Wed Oct 6 19:22:37 UTC 2010

The machines are both Pentium-4's, around 6 years old, 2Gb memory and IDE
disks.  Runlevel is 6 (full GUI).  No obvious errors are showing up in
/var/log/messages or in dmesg.  I have three machines in another room that
are the same model, upgraded the same way, that seem to be happy.  Those
machines are only used remotely and not generally from their consoles.

"top" says that nothing is going on although the load average is 3+.
"sar" also says that nothing is going on.

Yesterday I turned off the BIOS power management (so no disks spin down 
and
no monitors turn off and such).  I also changed the /etc/ntp.conf to more
closely match the latest ".rpmnew" version from Red Hat.  It references 
our
company's itnernal ntp servers but otherwise it is out-of-the-box from Red
Hat.  And I thought that maybe I had found something in doing that.  The
machines ran fine all the rest of the day.

Then at about 7:18pm last night both machines essentially stopped working.
I had "sar" running on the one machine dumping data every 30 seconds.
According to the sar output, at about 7:01pm last night that machine
essentially stopped having any work to do.  Disk activity went to near 
zero,
the machine went to 99.99% idle, there was network activity every once in 
a
while, the occassion hint of I/O activity but nothing else.

The user on that machine was logged in remotely and they said that at 
about
7:15pm last night the connection suddenly got so slow that they couldn't
work any more.  The other machine was not actively in use at the time
although the user was logged in and the screen locked.

This morning coming in, both machines still thought it was about 7:18pm.
The "date" was the day before at 7:18pm (give or take depending on which
machine) and the /usr/sbin/hwclock was correct about the actual time.

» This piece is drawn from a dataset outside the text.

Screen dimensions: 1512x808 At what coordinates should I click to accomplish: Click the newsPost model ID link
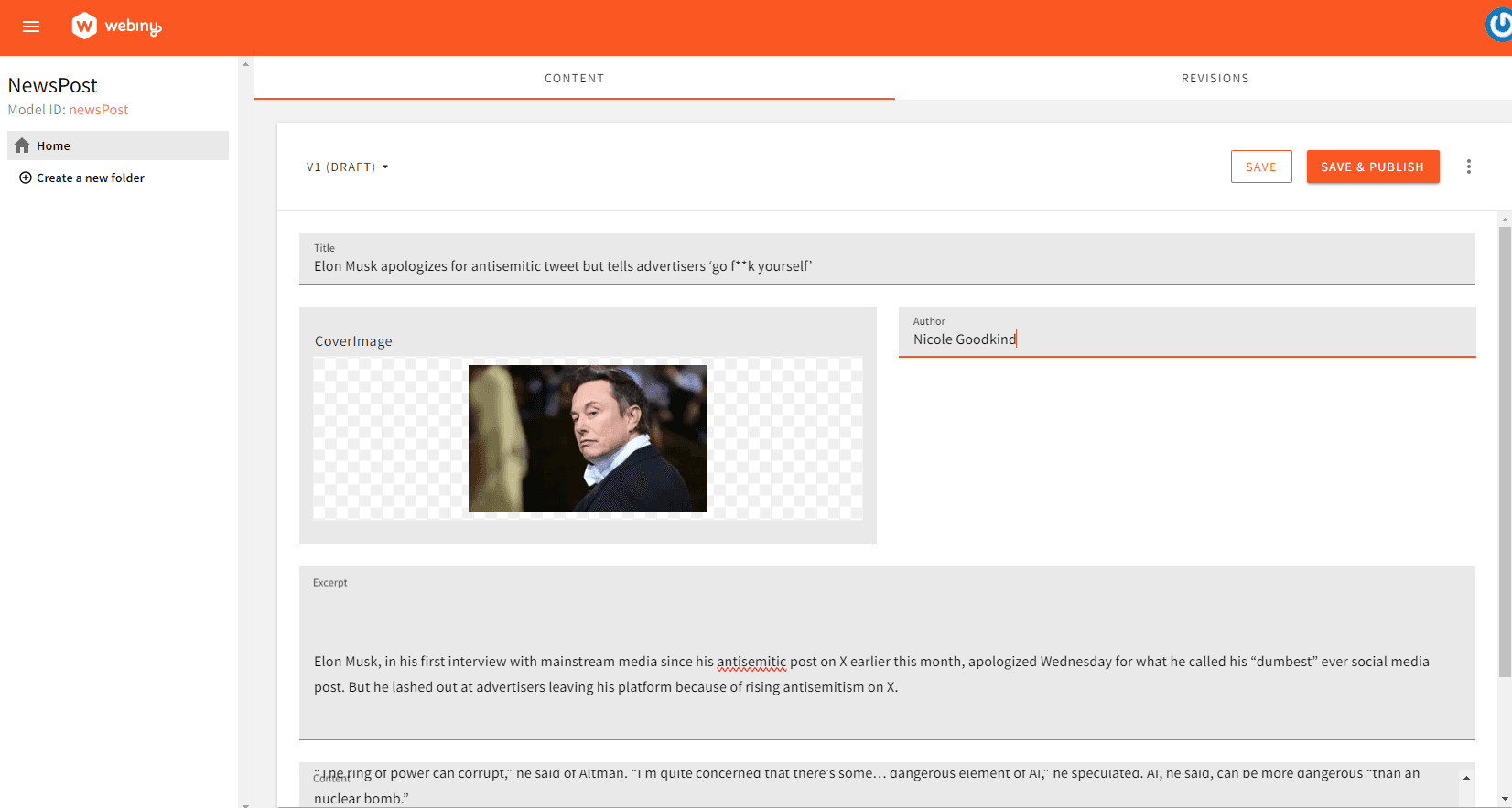click(x=99, y=110)
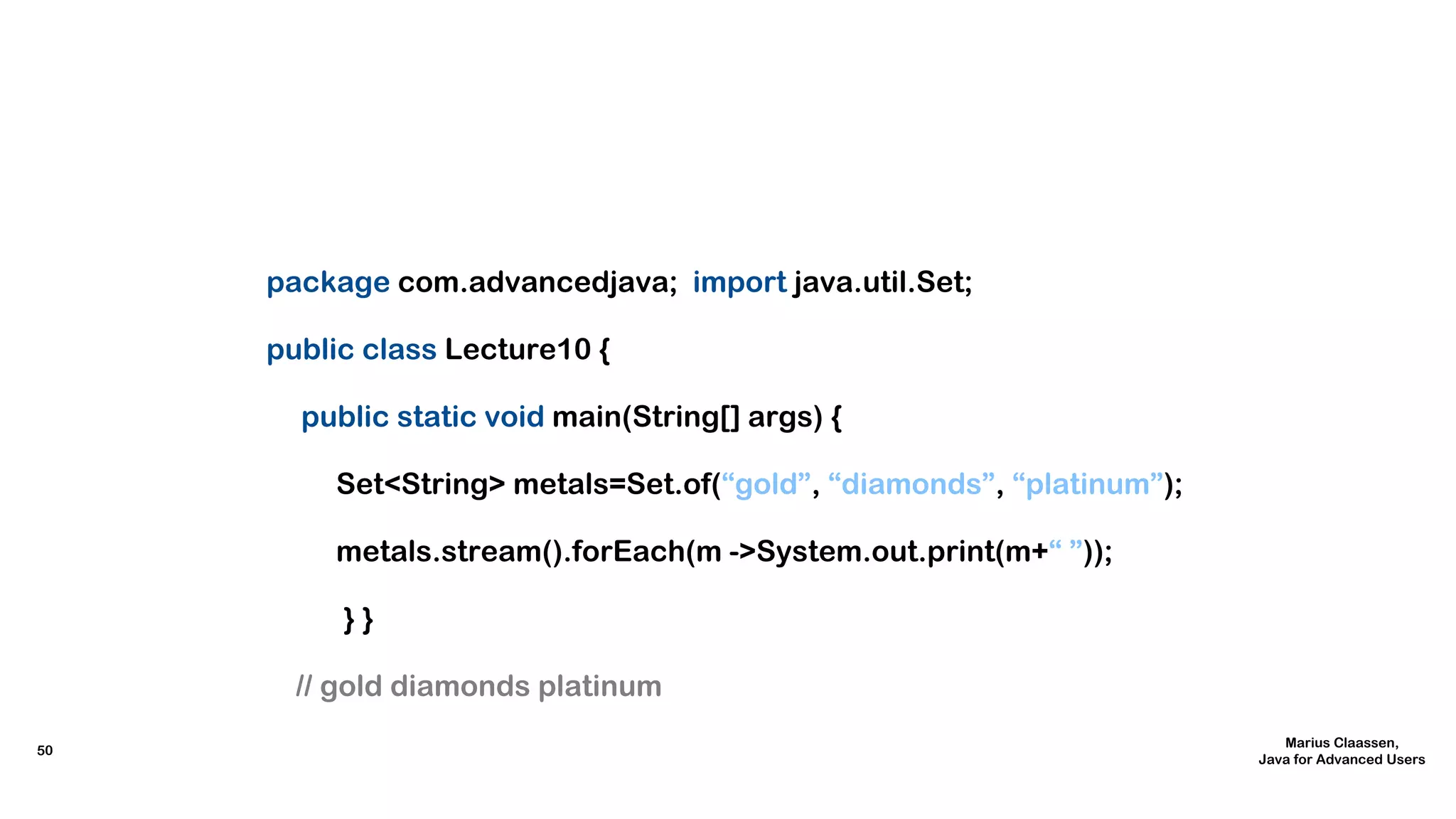The height and width of the screenshot is (819, 1456).
Task: Click the "void" keyword
Action: tap(513, 417)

As a separate problem, last evening I discovered that NFS mount points 
being
exported from all of the RHELv4 machines can be mounted by Solaris v6, v7,
v8, and v9 machines but Solaris v10 machines, both Sparc and X86 based, 
are
unable to mount the RHELv4 mount points.  And there are no errors in
/var/log/messages.  HP, SGI, and AIX machines can mount those points, but
not Solaris 10.

I may have "fixed" the RHELv5 version of the problem.  I had noticed that
netstat was reporting around 2200 TIME_WAIT sockets, nearly all for the 
NIS
or DNS servers.  I find that by setting the systcl tcp_tw_reuse flag to 1
(default is 0 on RHELv3, RHELv4, and RHELv5) that the number of sockets in
TIME_WAIT drops to what I see on other machines *and* the RHELv5 machine 
no
longer develops its version of the slowdown problem.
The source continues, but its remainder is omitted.